A big jump in the price of oranges and orange juice is expected in the wake of severe freezing weather that tonight gripped Florida's normally temperate citrus belt for the second evening in a row.

Temperatures were expected to drop into the teens again in the central and northern parts of Florida which produce 80 per cent of the country's total orange crop and supply an estimated 95 per cent of the fruit that goes into orange juice and concentrate.

While a spokesman for the Florida Citrus Mutual, a group representing 16,000 growers, said there was "every likelihood" that damage could reach 30 per cent of the crop as it did in 1962 when a similar freeze hit, other experts said it would take several days before the extent of crop loss could be pinpointed.

Today several major processors of orange juice, including Tropicana and Coca Cola's Minute Maid unit, announced they had temporarily stopped taking new orders as they assessed their inventories of concentrate and waited for damage reports.
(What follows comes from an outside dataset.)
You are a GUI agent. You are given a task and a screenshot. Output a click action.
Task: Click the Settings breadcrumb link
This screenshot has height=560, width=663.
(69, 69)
And the Florida Citrus Commission, which just last week unveiled a major new promotional campaign to boost orange juice consumption because the prospects of another record crop bad caused prices to plumment to their losest levels since 1970, hastily withdrew $3.1 million in newspaper and television advertising extolling Florida orange juice.
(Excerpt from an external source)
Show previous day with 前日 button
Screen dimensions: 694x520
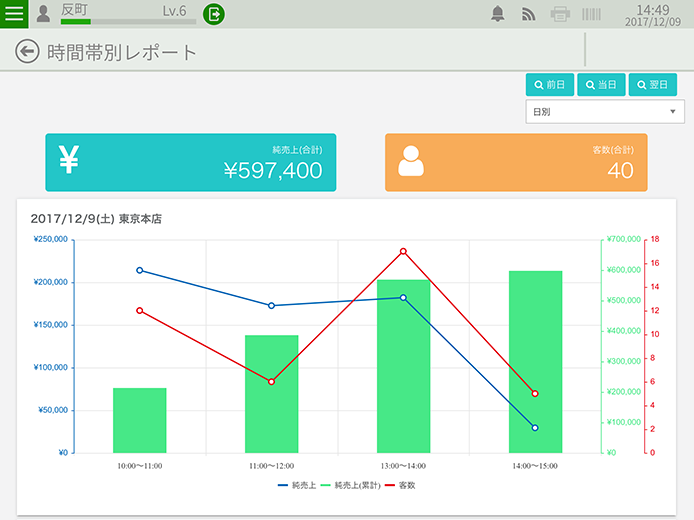coord(550,85)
Futures contracts for orange juice concentrate quickly moved up the allowable one day limit of three cents per pound on the New York Cotton Exchange again today, but there were few sellers and 3300 purchase bids, were unsatisfied at the close.

The price of the near contract on the commodity exchange rose to 48.4 cents per pound of orange concentrate and was expected to continue rising for the next few days, depending on how much damage has been sustained. Some commodity analysts predicted that the price eventually could top the record 75 cents recorded at the end of 1968 if it turns out that more than 30 per cent if the crop is lost.
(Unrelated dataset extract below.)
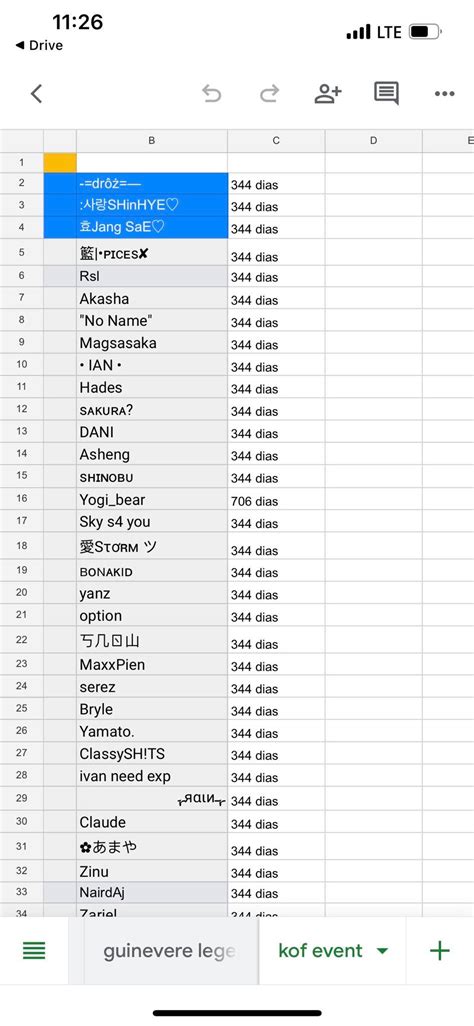Open the three-dot more options menu
Image resolution: width=474 pixels, height=1026 pixels.
[445, 94]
Ironically, orange juice futures price had dropped a current contract lows of 37.5 cents a pound only a week ago after the Department of Agriculture released a report predicting a Florida orange harvest of 219 million boxes, up a hefty 18 per cent over the previous 12 months which was also a record year.

While the prices of many food commodities like sugar, wheat, vegetable oil and, most recently, coffee have soared in recent times, year after year of record corps have made oranges one of the few remaining real food bargains left for consumers. And fresh orange juice has been selling for less than equivalent volumes of soft drinks or most other beverages.

Facing what appeared to be a glut, orange juice processors instituted special promotional prices for concentrate last month. And many grocery chains up to today have been featuring special on orange juice concentrate of six 8 oz. cans for $1, or about 17 cents for a can.

Now, with the freeze, market observers today said that the price of a 6 oz. can, which becomes one-and-one-half pints of juice when water is added, will probably rise to 25 cents or perhaps even 30 cents.

Managers of several local supermarkets, interviewed late yesterday, said they had orange juice supplies that would last from a few days to two weeks.

A spokesman for Giant Food, Inc., one of the two largest food chains in metropolitan Washington, said there was no shortage of orange juice products yesterday. He noted that during a similar freeze period in 1962, processors had withheld their products for several days to assess damage but without any subsequent impact in terms of higher consumer prices.

Prices for fresh oranges were meanwhile hiked between 15 and 25 per cent today by Sealed Sweet Growers, a major shipper of fresh citrus based in Tampa, Fla., and these increases were expected to spread quickly.

Expectations were that tonight's freeze would do more damage than that of the previous evening because temperatures did not rise much above freezing in central Florida during the day, and the onset of the freeze was anticipated to be earlier and the duration longer.

However, the record cold weather front that has swept through most of the East and South during the last few days is not very wide at the point it crosses Florida and weather forecasters say that more normal temperatures will return by Friday.

Harry Whittaker, a statistican in Florida's Department of Agriculture cautioned that despite what looked like a pretty bad frost, said it was "extremely premature" to make damage estimates based on past experience.

"It is extremely difficult to equate this with prior freezes because the physical conditions are different," said Whittaker. "The tree conditions are much better now than in prior freezes, the soil mositure is superb and the condition of fruit on the trees is very mature and firm," he added, noting that about 20 per cent of this year's crop had already been harvested.

Estimates of actual losses from the freeze will have to wait until several days after the cold weather passes and samples are taken to see how much dehydration has occurred as a result. Even though an orange partially loses moisture as a result of the freezing weather, one analyst pointed out that it still may be possible to salvage it for use in juice concentrates where quality standards are not as high.